### Extrait du document
<<<<

LA TERRE VUE DU CIEL
Les nouvelles machines volantes intelligentes de l’Inrae sont capables de surveiller le rendement de chaque plante à des kilomètres à la ronde.
Le drone vient d’arriver à l’extrémité du champ. Il fait demitour, se décale d’un mètre et reprend son parcours autonome, survolant les épis de blé d’un vert monotone. C’est du moins ce qui apparaît à hauteur d’homme. L’immense champ est un laboratoire à ciel ouvert où sont évaluées des milliers de nouvelles variétés, plantées dans des microparcelles individuelles. Le drone est en train de réaliser leur phénotypage, une pratique qui consiste à caractériser tous les traits observables d’un organisme (son phénotype).
LES PLANTES PASSÉES AU CRIBLE. L’Institut national de recherche pour l’agriculture, l’alimentation et l’environnement (Inrae) développe des algorithmes de machine learning pour automatiser et accélérer le processus. Depuis une demi-douzaine d’années, un robot autonome sur roues bardé de capteurs, la Phénomobile, est employé pour collecter les données qui alimentent l’intelligence artificielle employée dans les nouveaux drones agricoles.
Ces derniers sont maintenant capables de reprendre certaines tâches du robot tout en les effectuant plus vite, pour un coût moindre et une plus grande agilité. L’essentiel des mesures s’effectue grâce aux caméras qui scrutent les végétaux dans le spectre visible et l’infrarouge, avec une précision inférieure au millimètre. Les données sont ensuite traitées par les réseaux de neurones qui extraient les caractéristiques morphologiques de chaque plante, telles que la quantité de feuilles par mètre carré au sol, la hauteur de l’épi ou la masse de grains par rapport à la biomasse totale. L’algorithme est aussi capable de mesurer la résistance au stress hydrique de chaque variété et de détecter toute maladie affectant le feuillage.

>>>>

### Données disponibles
<<<<

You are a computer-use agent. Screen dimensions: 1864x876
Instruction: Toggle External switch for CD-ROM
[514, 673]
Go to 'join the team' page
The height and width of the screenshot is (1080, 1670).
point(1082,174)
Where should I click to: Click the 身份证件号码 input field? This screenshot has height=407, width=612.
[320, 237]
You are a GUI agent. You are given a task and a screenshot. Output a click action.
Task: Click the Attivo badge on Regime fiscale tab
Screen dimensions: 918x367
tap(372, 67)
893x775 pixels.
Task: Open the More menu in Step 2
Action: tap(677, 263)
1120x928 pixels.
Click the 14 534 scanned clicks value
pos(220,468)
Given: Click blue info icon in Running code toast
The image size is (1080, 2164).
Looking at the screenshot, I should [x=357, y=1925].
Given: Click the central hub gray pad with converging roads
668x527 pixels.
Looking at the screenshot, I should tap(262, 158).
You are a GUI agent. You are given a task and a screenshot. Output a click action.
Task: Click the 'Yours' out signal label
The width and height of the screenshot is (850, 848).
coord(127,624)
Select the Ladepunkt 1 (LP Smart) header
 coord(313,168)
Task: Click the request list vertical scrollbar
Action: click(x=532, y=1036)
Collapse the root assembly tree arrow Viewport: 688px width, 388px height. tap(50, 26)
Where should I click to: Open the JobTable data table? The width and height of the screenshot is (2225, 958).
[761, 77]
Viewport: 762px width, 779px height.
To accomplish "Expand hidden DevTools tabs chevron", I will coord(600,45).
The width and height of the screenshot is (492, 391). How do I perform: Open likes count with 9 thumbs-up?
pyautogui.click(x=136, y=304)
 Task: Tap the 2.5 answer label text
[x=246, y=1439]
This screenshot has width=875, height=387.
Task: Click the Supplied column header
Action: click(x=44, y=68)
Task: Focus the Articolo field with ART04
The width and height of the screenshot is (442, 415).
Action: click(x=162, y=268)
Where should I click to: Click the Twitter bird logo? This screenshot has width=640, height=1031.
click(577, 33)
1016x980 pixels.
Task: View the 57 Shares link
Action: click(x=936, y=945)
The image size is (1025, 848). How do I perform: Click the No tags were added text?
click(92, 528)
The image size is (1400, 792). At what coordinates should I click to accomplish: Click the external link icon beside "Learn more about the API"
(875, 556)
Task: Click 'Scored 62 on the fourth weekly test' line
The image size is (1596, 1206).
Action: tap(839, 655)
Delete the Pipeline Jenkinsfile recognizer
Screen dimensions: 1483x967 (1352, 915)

>>>>

### Consigne de travail
Poursuivez le texte sur le phénotypage des cultures par drone à la suite de sa dernière phrase.

### Réponse attendue
UNE IA TOUJOURS PLUS PRÉCISE. Enfin, comme le drone parcourt le champ plusieurs fois par semaine, il est possible de suivre précisément l’évolution du phénotype de chaque plante, à mesure de sa croissance. L’Inrae développe maintenant des applications destinées à l’agriculture de précision, une pratique qui vise à réduire l’utilisation des produits phytosanitaires en apportant la bonne dose au bon endroit et à accroître la productivité. Par exemple, deux jours d’erreur sur la date du début de la récolte des haricots verts et la qualité comme le prix de vente seront sévèrement impactés. Or la croissance n’est pas uniforme sur l’ensemble de la parcelle. Mais avec les drones, qui surveillent presque au jour le jour le développement, il est possible de définir l’ordre dans lequel chaque zone devra être récoltée afin de garantir un rendement optimal.